I received Margot McGovern’s manuscript in the post the day before Margot was due to visit the shop. Being the responsible passionate bookseller that I am, I thought I should at least familiarise myself with her story. Let’s just say that I didn’t get much done in the next 20 hours. When Margot walked in I was at a crucial point, but I had to put it down to chat. Of course I picked it up as soon as Margot left, and promptly finished it.
Neverland starts with Kit being been bought back to her home by her Uncle (Doc). Kit’s home is not ordinary – it is an island where Doc has set up a residential school for teens with mental health issues. Only this time she is a patient not family.

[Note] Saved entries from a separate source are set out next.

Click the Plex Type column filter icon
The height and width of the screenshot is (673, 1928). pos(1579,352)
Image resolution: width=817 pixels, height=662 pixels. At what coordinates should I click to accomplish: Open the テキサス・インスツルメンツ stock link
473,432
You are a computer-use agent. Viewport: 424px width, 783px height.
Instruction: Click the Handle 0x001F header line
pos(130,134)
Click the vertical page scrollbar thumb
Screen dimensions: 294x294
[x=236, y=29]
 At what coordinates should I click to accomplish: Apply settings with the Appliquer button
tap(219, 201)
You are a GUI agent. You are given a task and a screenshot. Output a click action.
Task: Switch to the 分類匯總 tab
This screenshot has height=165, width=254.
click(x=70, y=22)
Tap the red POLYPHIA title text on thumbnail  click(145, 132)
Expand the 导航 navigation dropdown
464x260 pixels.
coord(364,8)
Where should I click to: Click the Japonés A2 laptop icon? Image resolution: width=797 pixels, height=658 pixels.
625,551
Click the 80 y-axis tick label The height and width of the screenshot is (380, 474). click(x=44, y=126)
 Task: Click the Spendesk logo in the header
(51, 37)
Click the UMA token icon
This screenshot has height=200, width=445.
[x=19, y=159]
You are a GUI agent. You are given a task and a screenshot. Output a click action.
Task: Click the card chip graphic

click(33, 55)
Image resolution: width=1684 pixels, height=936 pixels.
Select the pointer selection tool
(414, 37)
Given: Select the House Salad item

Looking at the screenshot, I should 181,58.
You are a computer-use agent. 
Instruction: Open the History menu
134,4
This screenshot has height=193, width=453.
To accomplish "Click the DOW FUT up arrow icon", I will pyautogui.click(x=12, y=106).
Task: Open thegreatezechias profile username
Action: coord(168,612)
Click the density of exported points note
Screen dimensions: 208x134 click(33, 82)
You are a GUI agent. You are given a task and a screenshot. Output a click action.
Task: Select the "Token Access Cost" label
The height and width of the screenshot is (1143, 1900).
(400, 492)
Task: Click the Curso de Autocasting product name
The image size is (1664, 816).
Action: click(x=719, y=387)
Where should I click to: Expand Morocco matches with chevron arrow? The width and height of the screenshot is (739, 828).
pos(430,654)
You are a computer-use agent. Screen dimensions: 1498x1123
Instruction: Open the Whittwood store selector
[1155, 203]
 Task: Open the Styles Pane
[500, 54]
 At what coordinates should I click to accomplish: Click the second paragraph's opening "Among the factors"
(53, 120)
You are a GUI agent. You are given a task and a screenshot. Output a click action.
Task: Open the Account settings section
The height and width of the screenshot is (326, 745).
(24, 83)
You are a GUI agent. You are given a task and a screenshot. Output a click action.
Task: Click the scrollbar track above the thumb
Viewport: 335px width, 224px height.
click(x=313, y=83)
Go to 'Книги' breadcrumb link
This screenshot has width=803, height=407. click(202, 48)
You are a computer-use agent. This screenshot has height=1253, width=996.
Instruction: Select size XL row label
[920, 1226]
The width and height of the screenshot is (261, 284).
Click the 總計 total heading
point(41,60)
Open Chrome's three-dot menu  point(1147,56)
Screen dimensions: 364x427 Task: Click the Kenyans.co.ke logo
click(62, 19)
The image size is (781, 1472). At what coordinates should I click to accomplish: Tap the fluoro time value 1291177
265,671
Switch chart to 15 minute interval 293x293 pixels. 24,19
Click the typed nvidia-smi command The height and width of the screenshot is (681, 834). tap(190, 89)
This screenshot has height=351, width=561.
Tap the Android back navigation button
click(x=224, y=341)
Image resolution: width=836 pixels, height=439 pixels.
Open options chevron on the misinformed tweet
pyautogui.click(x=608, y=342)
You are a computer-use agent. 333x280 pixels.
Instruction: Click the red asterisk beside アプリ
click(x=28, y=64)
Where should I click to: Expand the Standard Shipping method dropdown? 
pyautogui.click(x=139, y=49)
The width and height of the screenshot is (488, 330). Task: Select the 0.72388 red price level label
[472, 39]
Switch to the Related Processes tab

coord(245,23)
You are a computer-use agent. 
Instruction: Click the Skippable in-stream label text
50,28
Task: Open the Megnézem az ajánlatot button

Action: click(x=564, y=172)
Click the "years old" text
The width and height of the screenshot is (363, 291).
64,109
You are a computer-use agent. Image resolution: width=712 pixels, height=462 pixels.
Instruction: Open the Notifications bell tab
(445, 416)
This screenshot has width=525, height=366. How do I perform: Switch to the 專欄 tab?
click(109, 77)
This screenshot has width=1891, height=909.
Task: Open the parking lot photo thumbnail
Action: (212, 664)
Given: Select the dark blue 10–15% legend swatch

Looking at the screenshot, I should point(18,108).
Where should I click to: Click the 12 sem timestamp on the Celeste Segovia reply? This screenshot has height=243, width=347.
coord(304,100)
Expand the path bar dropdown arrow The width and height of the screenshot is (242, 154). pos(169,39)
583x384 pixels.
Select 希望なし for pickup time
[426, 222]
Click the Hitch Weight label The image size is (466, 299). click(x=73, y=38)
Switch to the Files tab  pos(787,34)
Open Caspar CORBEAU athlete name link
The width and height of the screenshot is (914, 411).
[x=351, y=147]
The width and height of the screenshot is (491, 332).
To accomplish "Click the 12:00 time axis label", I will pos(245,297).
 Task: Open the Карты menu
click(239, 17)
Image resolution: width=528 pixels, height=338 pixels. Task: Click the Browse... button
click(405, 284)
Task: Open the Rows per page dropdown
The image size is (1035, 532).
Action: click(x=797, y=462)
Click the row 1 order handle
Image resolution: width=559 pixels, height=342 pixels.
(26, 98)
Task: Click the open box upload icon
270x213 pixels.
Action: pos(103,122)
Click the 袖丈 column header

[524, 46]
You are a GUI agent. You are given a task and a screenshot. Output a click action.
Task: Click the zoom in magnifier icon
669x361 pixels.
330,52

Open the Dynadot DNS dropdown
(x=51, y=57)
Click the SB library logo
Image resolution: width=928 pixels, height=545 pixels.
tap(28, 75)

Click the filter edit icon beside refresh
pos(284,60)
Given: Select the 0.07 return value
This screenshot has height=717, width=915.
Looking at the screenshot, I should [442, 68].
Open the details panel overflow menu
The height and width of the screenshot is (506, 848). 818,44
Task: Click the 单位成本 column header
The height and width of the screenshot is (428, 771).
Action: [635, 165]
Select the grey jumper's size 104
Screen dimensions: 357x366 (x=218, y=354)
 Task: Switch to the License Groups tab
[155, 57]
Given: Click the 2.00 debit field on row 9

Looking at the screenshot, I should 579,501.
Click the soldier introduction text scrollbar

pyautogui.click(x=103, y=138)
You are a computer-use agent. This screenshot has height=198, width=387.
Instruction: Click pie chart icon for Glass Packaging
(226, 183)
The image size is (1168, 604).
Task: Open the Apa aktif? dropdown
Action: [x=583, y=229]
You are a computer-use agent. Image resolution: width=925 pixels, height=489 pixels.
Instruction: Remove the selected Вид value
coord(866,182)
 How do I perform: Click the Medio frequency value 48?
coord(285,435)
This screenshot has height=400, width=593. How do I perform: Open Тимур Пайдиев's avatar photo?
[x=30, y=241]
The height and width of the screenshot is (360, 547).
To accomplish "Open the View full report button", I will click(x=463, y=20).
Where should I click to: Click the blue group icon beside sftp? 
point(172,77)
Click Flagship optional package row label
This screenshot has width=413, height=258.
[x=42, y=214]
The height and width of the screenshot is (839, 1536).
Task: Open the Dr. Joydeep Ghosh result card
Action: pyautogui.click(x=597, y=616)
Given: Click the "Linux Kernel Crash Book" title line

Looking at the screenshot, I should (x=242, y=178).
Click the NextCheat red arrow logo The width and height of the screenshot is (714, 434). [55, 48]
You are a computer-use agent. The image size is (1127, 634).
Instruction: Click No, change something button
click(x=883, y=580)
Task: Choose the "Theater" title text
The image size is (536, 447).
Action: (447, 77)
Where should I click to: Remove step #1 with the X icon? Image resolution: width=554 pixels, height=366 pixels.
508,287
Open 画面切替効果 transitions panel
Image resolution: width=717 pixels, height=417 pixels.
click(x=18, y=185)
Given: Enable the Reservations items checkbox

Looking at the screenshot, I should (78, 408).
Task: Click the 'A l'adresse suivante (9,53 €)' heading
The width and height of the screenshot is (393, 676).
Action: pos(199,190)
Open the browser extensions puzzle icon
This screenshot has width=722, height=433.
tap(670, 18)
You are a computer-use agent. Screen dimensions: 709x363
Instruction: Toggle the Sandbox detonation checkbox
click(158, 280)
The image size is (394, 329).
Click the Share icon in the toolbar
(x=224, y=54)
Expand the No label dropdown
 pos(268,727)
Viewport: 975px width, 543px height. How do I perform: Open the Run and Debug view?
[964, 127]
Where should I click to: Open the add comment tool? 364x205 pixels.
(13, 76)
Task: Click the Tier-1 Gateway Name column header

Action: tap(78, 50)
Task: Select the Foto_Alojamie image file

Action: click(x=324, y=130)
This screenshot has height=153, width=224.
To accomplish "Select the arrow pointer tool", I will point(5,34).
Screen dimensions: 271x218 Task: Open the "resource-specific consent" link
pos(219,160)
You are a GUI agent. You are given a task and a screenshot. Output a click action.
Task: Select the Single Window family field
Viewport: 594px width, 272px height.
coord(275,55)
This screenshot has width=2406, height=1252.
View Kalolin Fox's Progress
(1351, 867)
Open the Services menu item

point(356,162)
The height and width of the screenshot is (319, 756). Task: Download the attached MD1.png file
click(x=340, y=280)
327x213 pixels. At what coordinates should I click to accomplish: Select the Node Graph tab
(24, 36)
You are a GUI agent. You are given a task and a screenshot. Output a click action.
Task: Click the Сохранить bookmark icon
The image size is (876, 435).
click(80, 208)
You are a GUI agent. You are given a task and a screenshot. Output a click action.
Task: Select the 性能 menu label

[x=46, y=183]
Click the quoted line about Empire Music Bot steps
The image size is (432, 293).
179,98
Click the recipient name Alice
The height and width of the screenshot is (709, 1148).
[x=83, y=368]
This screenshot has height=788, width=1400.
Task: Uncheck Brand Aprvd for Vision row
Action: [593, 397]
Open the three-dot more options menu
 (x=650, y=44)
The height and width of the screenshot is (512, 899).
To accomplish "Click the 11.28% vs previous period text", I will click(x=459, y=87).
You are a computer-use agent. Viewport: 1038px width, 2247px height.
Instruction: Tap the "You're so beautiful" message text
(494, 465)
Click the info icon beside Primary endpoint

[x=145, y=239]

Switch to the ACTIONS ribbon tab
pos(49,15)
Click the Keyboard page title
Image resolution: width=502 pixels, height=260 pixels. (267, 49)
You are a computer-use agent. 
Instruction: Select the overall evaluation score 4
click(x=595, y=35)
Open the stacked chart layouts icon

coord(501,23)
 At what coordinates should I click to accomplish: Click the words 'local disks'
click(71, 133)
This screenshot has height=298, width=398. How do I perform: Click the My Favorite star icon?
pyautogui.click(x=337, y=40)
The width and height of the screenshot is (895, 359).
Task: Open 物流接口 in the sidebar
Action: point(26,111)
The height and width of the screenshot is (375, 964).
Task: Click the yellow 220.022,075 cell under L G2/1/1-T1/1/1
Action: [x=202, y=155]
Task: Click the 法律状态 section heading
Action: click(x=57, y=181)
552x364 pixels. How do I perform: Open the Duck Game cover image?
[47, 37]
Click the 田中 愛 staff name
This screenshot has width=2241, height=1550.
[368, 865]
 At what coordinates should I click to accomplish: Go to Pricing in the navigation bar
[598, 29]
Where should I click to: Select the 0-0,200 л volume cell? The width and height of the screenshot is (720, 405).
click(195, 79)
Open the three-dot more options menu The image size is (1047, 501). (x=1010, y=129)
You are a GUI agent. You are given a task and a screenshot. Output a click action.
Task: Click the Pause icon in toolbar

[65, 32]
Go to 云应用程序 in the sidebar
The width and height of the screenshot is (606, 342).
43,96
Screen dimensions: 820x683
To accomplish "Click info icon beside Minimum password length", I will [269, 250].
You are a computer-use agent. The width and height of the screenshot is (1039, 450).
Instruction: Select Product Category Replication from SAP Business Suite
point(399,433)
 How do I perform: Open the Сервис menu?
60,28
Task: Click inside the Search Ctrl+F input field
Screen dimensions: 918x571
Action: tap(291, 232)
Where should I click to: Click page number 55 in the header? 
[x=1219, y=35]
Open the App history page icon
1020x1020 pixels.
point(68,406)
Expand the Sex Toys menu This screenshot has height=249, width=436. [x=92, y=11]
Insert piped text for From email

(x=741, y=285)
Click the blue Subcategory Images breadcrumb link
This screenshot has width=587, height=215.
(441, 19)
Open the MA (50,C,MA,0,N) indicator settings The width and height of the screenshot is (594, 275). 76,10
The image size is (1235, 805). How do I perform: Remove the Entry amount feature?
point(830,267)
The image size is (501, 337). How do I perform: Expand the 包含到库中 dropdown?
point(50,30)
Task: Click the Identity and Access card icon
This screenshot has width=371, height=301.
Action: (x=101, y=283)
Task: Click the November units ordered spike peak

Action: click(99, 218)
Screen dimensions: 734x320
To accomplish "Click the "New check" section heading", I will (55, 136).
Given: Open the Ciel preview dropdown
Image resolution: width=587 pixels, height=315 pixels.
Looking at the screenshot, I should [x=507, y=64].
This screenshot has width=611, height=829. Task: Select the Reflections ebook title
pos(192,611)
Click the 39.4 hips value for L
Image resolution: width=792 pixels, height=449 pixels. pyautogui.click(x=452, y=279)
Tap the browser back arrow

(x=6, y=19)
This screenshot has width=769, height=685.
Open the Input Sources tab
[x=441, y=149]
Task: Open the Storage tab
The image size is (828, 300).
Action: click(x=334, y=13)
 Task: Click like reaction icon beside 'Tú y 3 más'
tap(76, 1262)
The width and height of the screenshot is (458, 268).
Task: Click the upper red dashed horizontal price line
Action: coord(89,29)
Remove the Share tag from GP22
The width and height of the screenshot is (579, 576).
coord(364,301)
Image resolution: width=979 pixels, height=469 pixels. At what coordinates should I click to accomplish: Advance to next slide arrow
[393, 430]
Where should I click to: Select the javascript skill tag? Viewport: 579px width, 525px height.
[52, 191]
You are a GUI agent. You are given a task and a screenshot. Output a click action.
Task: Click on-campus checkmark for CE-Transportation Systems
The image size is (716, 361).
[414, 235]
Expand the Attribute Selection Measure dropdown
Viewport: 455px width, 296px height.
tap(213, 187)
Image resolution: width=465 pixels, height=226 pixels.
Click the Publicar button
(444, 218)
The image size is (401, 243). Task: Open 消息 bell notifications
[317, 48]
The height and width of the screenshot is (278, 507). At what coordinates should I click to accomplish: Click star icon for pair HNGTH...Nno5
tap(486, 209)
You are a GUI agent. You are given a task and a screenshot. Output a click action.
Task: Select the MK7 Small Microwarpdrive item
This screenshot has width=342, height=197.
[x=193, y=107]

For Kit, the island, that she has always affectionately called Neverland, is a magical place full of the pixies, pirates and mermaids of her Dad’s stories. But as Kit faces up to her past, what will the truth of Neverland actually be? Will Kit accept her memories or will she keep hiding? Will her relationship with Rohan – the new boy at school – help her heal, or damage her further?
Margot weaves a wonderful tale and builds an empathetic protagonist. She has a wonderful way with words that she uses to create magical places and memories. in Neverland Margot asks us how our memories of the past help form our future? She has made me question everything that I thought i knew about my past. How magical to have the ability to do that for your readers.
Neverland will appeal to a broad range of readers, which for me just adds to its appeal. I personally wouldn’t recommend it for younger YA readers. Not because of the mental health issues raised, but because the story hinges on drug use, drinking and sex. The story may open up discussion around mental issues, which for me is never a negative.
Overall a great story that I look forward to putting in the hands of readers.